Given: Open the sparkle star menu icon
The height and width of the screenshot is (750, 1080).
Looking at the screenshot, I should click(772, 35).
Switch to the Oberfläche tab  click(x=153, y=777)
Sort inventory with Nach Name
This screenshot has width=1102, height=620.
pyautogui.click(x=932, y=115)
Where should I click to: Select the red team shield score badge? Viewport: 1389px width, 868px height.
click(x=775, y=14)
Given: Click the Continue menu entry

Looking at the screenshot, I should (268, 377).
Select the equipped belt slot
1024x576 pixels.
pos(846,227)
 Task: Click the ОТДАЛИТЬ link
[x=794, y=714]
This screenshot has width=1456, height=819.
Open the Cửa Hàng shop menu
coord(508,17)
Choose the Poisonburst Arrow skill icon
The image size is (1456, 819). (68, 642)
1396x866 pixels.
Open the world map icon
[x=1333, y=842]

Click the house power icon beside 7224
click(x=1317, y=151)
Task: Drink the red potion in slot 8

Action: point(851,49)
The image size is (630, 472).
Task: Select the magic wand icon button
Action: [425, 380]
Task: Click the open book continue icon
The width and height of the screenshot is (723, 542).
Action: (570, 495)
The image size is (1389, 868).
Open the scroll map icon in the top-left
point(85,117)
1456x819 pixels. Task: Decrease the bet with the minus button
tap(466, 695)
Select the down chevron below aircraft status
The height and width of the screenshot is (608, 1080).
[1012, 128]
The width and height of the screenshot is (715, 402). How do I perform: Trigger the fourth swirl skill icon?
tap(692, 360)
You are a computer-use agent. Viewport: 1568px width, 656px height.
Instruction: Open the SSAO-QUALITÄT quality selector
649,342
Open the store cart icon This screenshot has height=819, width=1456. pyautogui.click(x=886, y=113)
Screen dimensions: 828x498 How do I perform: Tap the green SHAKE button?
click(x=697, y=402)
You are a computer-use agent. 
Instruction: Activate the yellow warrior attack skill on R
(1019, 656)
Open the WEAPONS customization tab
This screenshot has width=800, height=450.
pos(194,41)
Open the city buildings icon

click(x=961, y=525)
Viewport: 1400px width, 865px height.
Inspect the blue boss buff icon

# Task details
Reproduce the material above line for line, without altering anything.

# Result for this exercise
Given: Open the sparkle star menu icon
The height and width of the screenshot is (750, 1080).
Looking at the screenshot, I should click(772, 35).
Switch to the Oberfläche tab  click(x=153, y=777)
Sort inventory with Nach Name
This screenshot has width=1102, height=620.
pyautogui.click(x=932, y=115)
Where should I click to: Select the red team shield score badge? Viewport: 1389px width, 868px height.
click(x=775, y=14)
Given: Click the Continue menu entry

Looking at the screenshot, I should (268, 377).
Select the equipped belt slot
1024x576 pixels.
pos(846,227)
 Task: Click the ОТДАЛИТЬ link
[x=794, y=714]
This screenshot has width=1456, height=819.
Open the Cửa Hàng shop menu
coord(508,17)
Choose the Poisonburst Arrow skill icon
The image size is (1456, 819). (68, 642)
1396x866 pixels.
Open the world map icon
[x=1333, y=842]

Click the house power icon beside 7224
click(x=1317, y=151)
Task: Drink the red potion in slot 8

Action: point(851,49)
The image size is (630, 472).
Task: Select the magic wand icon button
Action: [425, 380]
Task: Click the open book continue icon
The width and height of the screenshot is (723, 542).
Action: (570, 495)
The image size is (1389, 868).
Open the scroll map icon in the top-left
point(85,117)
1456x819 pixels. Task: Decrease the bet with the minus button
tap(466, 695)
Select the down chevron below aircraft status
The height and width of the screenshot is (608, 1080).
[1012, 128]
The width and height of the screenshot is (715, 402). How do I perform: Trigger the fourth swirl skill icon?
tap(692, 360)
You are a computer-use agent. Viewport: 1568px width, 656px height.
Instruction: Open the SSAO-QUALITÄT quality selector
649,342
Open the store cart icon This screenshot has height=819, width=1456. pyautogui.click(x=886, y=113)
Screen dimensions: 828x498 How do I perform: Tap the green SHAKE button?
click(x=697, y=402)
You are a computer-use agent. 
Instruction: Activate the yellow warrior attack skill on R
(1019, 656)
Open the WEAPONS customization tab
This screenshot has width=800, height=450.
pos(194,41)
Open the city buildings icon

click(x=961, y=525)
Viewport: 1400px width, 865px height.
Inspect the blue boss buff icon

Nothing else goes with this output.